■ **Directions for this task**: Copy the listing below word for word, everything from the line containing "Open the help" down to the line containing "click(x=1456, y=22)", with both of those lines included.

■ **Raw data**:
* Begin *

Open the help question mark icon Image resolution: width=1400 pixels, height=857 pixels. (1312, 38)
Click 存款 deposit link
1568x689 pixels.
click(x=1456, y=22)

* End *
* Begin *

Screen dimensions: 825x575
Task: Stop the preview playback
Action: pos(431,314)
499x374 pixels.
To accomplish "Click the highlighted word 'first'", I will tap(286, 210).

* End *

■ **Solved problem**:
Open the help question mark icon Image resolution: width=1400 pixels, height=857 pixels. (1312, 38)
Click 存款 deposit link
1568x689 pixels.
click(x=1456, y=22)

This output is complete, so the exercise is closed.